■ **EXCERTO DO TEXTO**:
Samuel Silva, in Público on-line
Resultados internos e nos exames nacionais em escolas TEIP estão cada vez mais longe dos das restantes, aponta um trabalho pioneiro de um investigador da Universidade do Porto.
O fosso entre as escolas em Territórios Educativos de Intervenção Prioritária (TEIP) e as restantes acentuou-se, apesar do investimento feito neste programa nacional destinado a estabelecimentos de ensino em contextos desfavorecidos. Uma investigação pioneira de Hélder Ferraz, no âmbito do seu doutoramento na Universidade do Porto, mostra como as notas internas e dos exames nacionais do ensino secundário em ambos os grupos de escolas se foram afastando ao longo dos anos.
“Os resultados das análises realizadas demonstram que as escolas TEIP não têm conseguido aproximar os resultados escolares dos seus estudantes dos obtidos nas escolas públicas não-TEIP”, sublinha ao PÚBLICO Hélder Ferraz. Pelo contrário. Ao longo de quase década e meia, as médias dos alunos das escolas desfavorecidas pioram ligeiramente, enquanto para os outros colegas as notas melhoram.

■ **VERIFIQUE A COMPREENSÃO**:
A. Que pessoas e entidades (jornal e universidade) são nomeadas no texto sobre as escolas TEIP? Indique-as todas.
B. Responda a estas perguntas sobre o texto sobre as escolas TEIP:
(i) Em que universidade decorre o doutoramento de Hélder Ferraz?
(ii) A que nível de ensino pertencem as notas analisadas?
(iii) Ao longo de quanto tempo pioram ligeiramente as médias dos alunos das escolas desfavorecidas?
C. Prossiga o texto sobre as escolas TEIP a partir do ponto em que termina.
As linhas não têm aqui qualquer papel.

■ **DADOS FORNECIDOS**:
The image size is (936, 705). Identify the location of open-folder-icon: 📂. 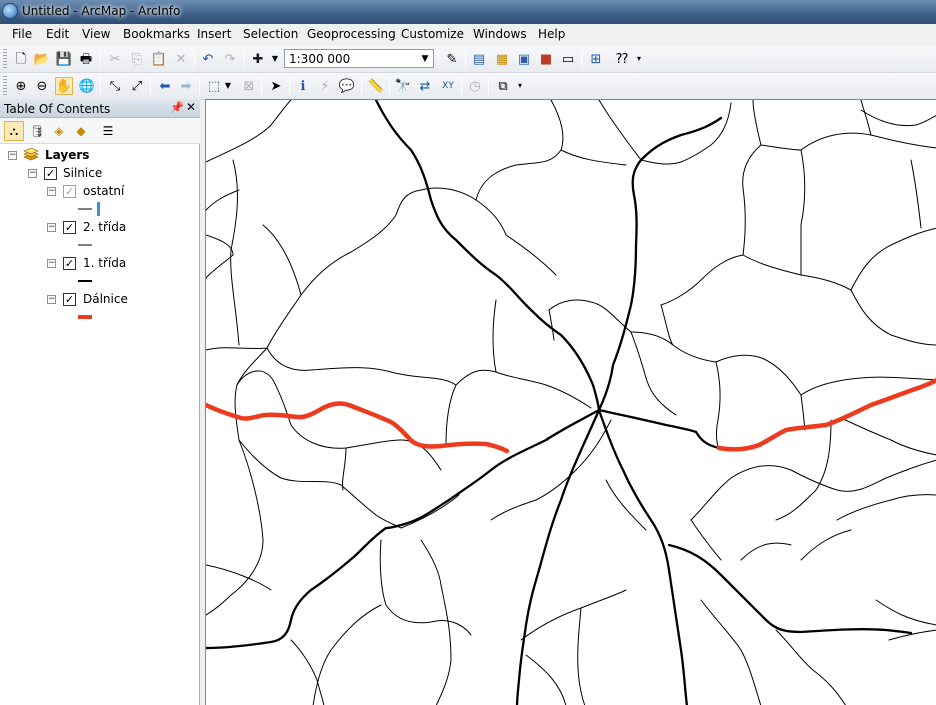
(42, 59).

■ **RESPOSTAS ÀS TAREFAS**:
A. Samuel Silva; Hélder Ferraz; Público; Universidade do Porto.

B.
(i) Na Universidade do Porto.
(ii) Ao ensino secundário.
(iii) Ao longo de quase década e meia.

C.
Esta análise tem em conta dados de toda a população escolar, ao longo de um período de 14 anos, entre os anos lectivos de 2001/02 e 2014/15. O programa TEIP foi reintroduzido em 2006, pela ministra socialista Maria de Lurdes Rodrigues, depois de ter sido testado pela primeira vez nos anos 1990, também num Governo do PS. Actualmente é integrado por 136 escolas e agrupamentos. Cerca de um terço tem oferta de ensino secundário, que é o nível de ensino sobre o qual se debruça este estudo.
O estudo analisa duas classes de resultados. Nas notas internas, aquelas que são atribuídas pelos professores, os alunos das escolas TEIP obtinham, em 2001/02, uma média de 13,00 valores. Em 2006/07, quando o programa é reintroduzido, as classificações tinham baixado para 12,97. Em 2014/15, a média estava fixada em 12,99.
No mesmo período, os resultados das escolas não-TEIP evoluíram de 13,11 para 13,54 – a média estava nos 13,24 valores no ano em que o programa foi reintroduzido. Ou seja, a diferença entre os alunos dos dois grupos de escolas aumentou de 0,11 para 0,55 valores ao longo de quase década e meia.
Olhando para as notas nos exames do ensino secundário, a tendência é semelhante. No início do século, os alunos das escolas TEIP tinham uma média de 9,14 valores nas provas nacionais, ao passo que os colegas de escolas não-TEIP tiravam 9,51. Passados 14 anos, os resultados dos estudantes das escolas desfavorecidas tinham baixado (média 8,87), enquanto os restantes colegas melhoraram (9,81). Assim, a diferença entre os dois grupos passou de 0,37 para quase 1 valor (0,94).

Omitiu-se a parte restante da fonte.